Task: Reproduce all entries verbatim, with nothing added or dropped.

Material to process:
------------------------------------------------

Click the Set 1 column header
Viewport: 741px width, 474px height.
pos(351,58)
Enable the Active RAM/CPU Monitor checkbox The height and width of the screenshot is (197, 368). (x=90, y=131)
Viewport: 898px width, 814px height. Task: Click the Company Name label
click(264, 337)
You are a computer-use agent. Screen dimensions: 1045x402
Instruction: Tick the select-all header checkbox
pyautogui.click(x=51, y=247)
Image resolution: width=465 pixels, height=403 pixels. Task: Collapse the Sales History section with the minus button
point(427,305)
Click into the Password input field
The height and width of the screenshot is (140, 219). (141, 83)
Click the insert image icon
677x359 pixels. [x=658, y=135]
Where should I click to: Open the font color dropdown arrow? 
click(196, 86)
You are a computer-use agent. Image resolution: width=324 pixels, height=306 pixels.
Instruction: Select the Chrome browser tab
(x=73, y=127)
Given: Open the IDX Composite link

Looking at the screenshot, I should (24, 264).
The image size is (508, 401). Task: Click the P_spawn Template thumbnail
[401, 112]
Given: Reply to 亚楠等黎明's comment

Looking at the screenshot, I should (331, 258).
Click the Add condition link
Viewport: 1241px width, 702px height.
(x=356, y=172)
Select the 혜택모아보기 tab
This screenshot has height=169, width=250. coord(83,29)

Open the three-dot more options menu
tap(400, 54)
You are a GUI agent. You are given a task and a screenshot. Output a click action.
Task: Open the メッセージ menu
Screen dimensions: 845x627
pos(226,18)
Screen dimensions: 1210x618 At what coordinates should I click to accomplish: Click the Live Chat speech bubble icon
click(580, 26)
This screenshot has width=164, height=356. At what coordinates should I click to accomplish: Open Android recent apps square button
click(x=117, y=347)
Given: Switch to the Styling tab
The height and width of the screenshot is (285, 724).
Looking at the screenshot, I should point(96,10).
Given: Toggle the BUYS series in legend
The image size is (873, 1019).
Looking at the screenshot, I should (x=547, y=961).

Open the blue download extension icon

------------------------------------------------

Task response:
Click the Set 1 column header
Viewport: 741px width, 474px height.
pos(351,58)
Enable the Active RAM/CPU Monitor checkbox The height and width of the screenshot is (197, 368). (x=90, y=131)
Viewport: 898px width, 814px height. Task: Click the Company Name label
click(264, 337)
You are a computer-use agent. Screen dimensions: 1045x402
Instruction: Tick the select-all header checkbox
pyautogui.click(x=51, y=247)
Image resolution: width=465 pixels, height=403 pixels. Task: Collapse the Sales History section with the minus button
point(427,305)
Click into the Password input field
The height and width of the screenshot is (140, 219). (141, 83)
Click the insert image icon
677x359 pixels. [x=658, y=135]
Where should I click to: Open the font color dropdown arrow? 
click(196, 86)
You are a computer-use agent. Image resolution: width=324 pixels, height=306 pixels.
Instruction: Select the Chrome browser tab
(x=73, y=127)
Given: Open the IDX Composite link

Looking at the screenshot, I should (24, 264).
The image size is (508, 401). Task: Click the P_spawn Template thumbnail
[401, 112]
Given: Reply to 亚楠等黎明's comment

Looking at the screenshot, I should (331, 258).
Click the Add condition link
Viewport: 1241px width, 702px height.
(x=356, y=172)
Select the 혜택모아보기 tab
This screenshot has height=169, width=250. coord(83,29)

Open the three-dot more options menu
tap(400, 54)
You are a GUI agent. You are given a task and a screenshot. Output a click action.
Task: Open the メッセージ menu
Screen dimensions: 845x627
pos(226,18)
Screen dimensions: 1210x618 At what coordinates should I click to accomplish: Click the Live Chat speech bubble icon
click(580, 26)
This screenshot has width=164, height=356. At what coordinates should I click to accomplish: Open Android recent apps square button
click(x=117, y=347)
Given: Switch to the Styling tab
The height and width of the screenshot is (285, 724).
Looking at the screenshot, I should point(96,10).
Given: Toggle the BUYS series in legend
The image size is (873, 1019).
Looking at the screenshot, I should (x=547, y=961).

Open the blue download extension icon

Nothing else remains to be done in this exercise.